# Decoy Dancer / Windlife Video Clips



## nodakoutdoors.com (Feb 27, 2002)

I've gotten a lot of requests for this....sorry for the delay. I thought I'd kill 2 birds with one stone.

This is a Bigfoot equpped with a Decoy Dancer AND a flocked Windlife head.

Tell me what you think...

2 different file formats:

http://www.nodakoutdoors.com/media/combo.mpg
http://www.nodakoutdoors.com/media/combo.mov


----------



## 870 XPRS (Mar 12, 2003)

looks good, thanks a lot chris


----------



## djleye (Nov 14, 2002)

Wow.....I might even shoot that on the ground.....although I never shoot at geese on the ground!!!! :lol:


----------



## nodakoutdoors.com (Feb 27, 2002)

djleye said:


> .....although I never shoot at geese on the ground!!!! :lol:


 :bs: :bop:


----------



## gandergrinder (Mar 10, 2002)

That is sweet. So how many you going to have Hustad? Its not even fair for the geese. You guys know that right.


----------



## RWHONKER (Dec 22, 2003)

Those are sweet.


----------



## Decoyer (Mar 2, 2002)

Awesome, I might have to think about adding a few of those to my spread. Very nice hustad :beer:


----------



## nodakoutdoors.com (Feb 27, 2002)

gandergrinder said:


> That is sweet. So how many you going to have Hustad?


I'm thinking 2 dozen windlifes (2 different head styles) and a dozen Decoy Dancers. I want to have a good mixture of stackables to boot. Hopefully this will cool my decoy spending for the year. :-? 8)


----------



## Ref (Jul 21, 2003)

Chris,

Can you recall what the wind mph was on the day that you made the video?


----------



## djleye (Nov 14, 2002)

Cool your decoy spending.......Ya right!!!!!!! I remember I used to say that and fool myself also!!!!


----------



## cgreeny (Apr 21, 2004)

Chris 
I already have 2 doz. of the windlifes, but i was wondering about the dancers, I bought 4 and think I should get some more, you think a dozen is a good number


----------



## nodakoutdoors.com (Feb 27, 2002)

> Can you recall what the wind mph was on the day that you made the video?


It was around 15 mph... It has 7 "wind settings" for the wind, I had this on the 2nd notch.



> I already have 2 doz. of the windlifes, but i was wondering about the dancers, I bought 4 and think I should get some more, you think a dozen is a good number


I guess it depends how many decoys you're running. I'm running 10 doz. FB's this fall and I think a dozen is about right (coupled with another dozen higdon stackables). The more heads positions and movement styles the more realistic if you ask me.
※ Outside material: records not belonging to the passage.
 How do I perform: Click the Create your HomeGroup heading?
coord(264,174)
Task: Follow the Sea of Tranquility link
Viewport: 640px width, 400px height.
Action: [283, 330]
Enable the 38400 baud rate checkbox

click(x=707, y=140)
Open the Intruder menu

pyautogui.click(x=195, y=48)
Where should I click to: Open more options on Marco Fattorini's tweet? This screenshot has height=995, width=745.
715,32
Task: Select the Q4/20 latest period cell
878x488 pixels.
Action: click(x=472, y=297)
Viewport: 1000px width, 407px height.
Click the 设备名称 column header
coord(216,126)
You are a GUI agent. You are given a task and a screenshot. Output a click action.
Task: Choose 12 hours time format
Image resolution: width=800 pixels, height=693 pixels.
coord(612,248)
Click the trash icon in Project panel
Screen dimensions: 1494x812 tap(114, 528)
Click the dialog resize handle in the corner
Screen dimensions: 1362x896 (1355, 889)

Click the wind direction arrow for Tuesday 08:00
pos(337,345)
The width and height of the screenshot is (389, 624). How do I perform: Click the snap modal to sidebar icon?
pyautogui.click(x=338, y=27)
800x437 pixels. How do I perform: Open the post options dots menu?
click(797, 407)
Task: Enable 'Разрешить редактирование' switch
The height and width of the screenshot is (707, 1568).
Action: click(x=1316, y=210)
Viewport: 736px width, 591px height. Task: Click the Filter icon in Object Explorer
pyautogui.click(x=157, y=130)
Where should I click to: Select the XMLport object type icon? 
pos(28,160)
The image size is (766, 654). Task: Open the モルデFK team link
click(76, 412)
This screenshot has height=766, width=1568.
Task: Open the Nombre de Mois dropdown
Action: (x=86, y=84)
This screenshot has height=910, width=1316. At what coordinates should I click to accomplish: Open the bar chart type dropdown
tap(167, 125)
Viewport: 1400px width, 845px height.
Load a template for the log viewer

Picture your spread in the field, and think about how many you think you'll need to have some consistent movement all over the spread. I'm still experimenting myself.


----------



## nodakoutdoors.com (Feb 27, 2002)

So how many of you guys are using any type of motion or head base this fall?


----------



## buckseye (Dec 8, 2003)

REAL or MEMOREX.....This walked into a friends yard this spring. He can fly now so we expect him to migrate this fall. He's pretty fun to talk to.


----------



## KEN W (Feb 22, 2002)

We have Decoy Dancers and Dynamic Decoys.


----------



## Ron Gilmore (Jan 7, 2003)

I picked up some of the WIndlife heads. Hope they meet my expectations.


----------



## SiouxperDave25 (Oct 6, 2002)

Chris Hustad said:


> So how many of you guys are using any type of motion or head base this fall?


I'll have the Universal Motion Stakes for my shells.


----------